Sunday Don and I drove to Plainfield, WI to rescue a Sandhill Crane that was behaving oddly. It turns out the crane had been kept as a "pet". He is very tame and either was released or escaped from the people that raised him. His wings were clipped. That indicates the humans in his life did not want him to leave the area.
It is illegal to keep native migratory birds without special state and federal permits, but even more troubling this beautiful male crane is imprinted to humans. That means he does not know he is a crane and will never be able to be free in the wild. We will look for placement in a zoo or nature park somewhere in the U.S.
We have had a problem in the Portage and Wood County areas for the past several years. It seems someone is taking either very young babies or eggs and raising the chicks as pets. The folks involved are likely well meaning, but do not understand that imprinting is a permanent situation with these species. From what we have been able to put together from past years, the cranes and geese are raised with large dogs as they are playful with dogs often to their demise. They are "released" after they are grown, but because they are human imprints they have no idea what to do. They are not accepted by the wild cranes. They end up coming up to people and dogs and even coyotes, which never ends well for them.
|This beautiful male Sandhill Crane was raised in captivity and went to people for food.|
|We are over-wintering ten Sandhill Cranes at REGI. |
The new guy is on the far left. His "brother" in in the foreground center.
|Our education red-tailed hawk has West Nile Virus blindness. |
She can no longer be in the wild,
but does a great job educating the public.
|Juliet is improving.|
Saturday, February 4, 2012
Electrocuted Bald Eagle, Lead Poisoned Bald Eagle Updates, Great-horned Owl Release, Sandhill Crane and More
|The eyes of a Great-horned Owl are huge. While they appear globe-like, they are actually tubular. |
Check out more about owl vision on a super resource, the Owl Pages .http://www.owlpages.com/articles.php?section=Owl+Physiology&title=Vision
|Avian Rhabilitator, Alberta Halfmann and Tristan Pesavento with the male GHO Tristan rescued. As with all owl releases, this one took place near dark.|
This release was all the sweeter because 14 yr old Tristan Pesavento, the person that actually rescued this GHO, was on hand to give him his freedom once more. Everyone was delighted with the release but no one was happier than the owl. He flew out of sight immediately and was last seen making a bee line for his nest tree. This is breeding season for Great-horned Owls in our area. It is important to get him "home" as soon as possible. No doubt he has important work to do. His mate may be on a nest.

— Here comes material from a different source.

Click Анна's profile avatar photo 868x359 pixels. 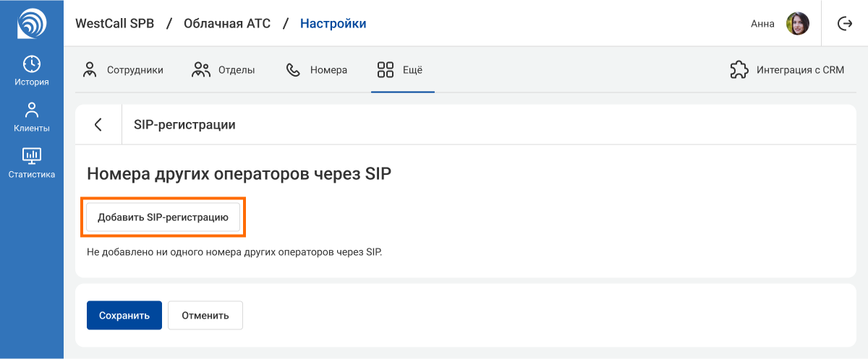click(797, 24)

Super job Tristan! While we would not suggest someone Tristans age take on this kind of responsibility, the owl would not have lived long trapped in the fenceline. His quick thinking was important and we are so proud!
|Home sweet home for the male GHO.|
Our patients are conditioned in large flight buildings. The ceiling is 28' high. They are not close to us. It is vital that all birds when released are 100% when they leave REGI. Each patient receives an exit physical the day of release. With the bird "in hand" we can evaluate things that are not readily apparent as they exercise. In this way we are certain the bird is in perfect health and condition and can once again survive in the wild. We did 2 GHO physicals Wednesday, but only one was ready. The other continues to recover from a head injury and was put back in the flights with two other GHO patients.
|This male GHO has a little longer to wait before he is released.|
Alberta Halfmann and Stacy Wild assit Marge with the exam.
|007 is on a hiatus from his CA EDTA injections. |
Blood will be drawn today to check his blood lead levels.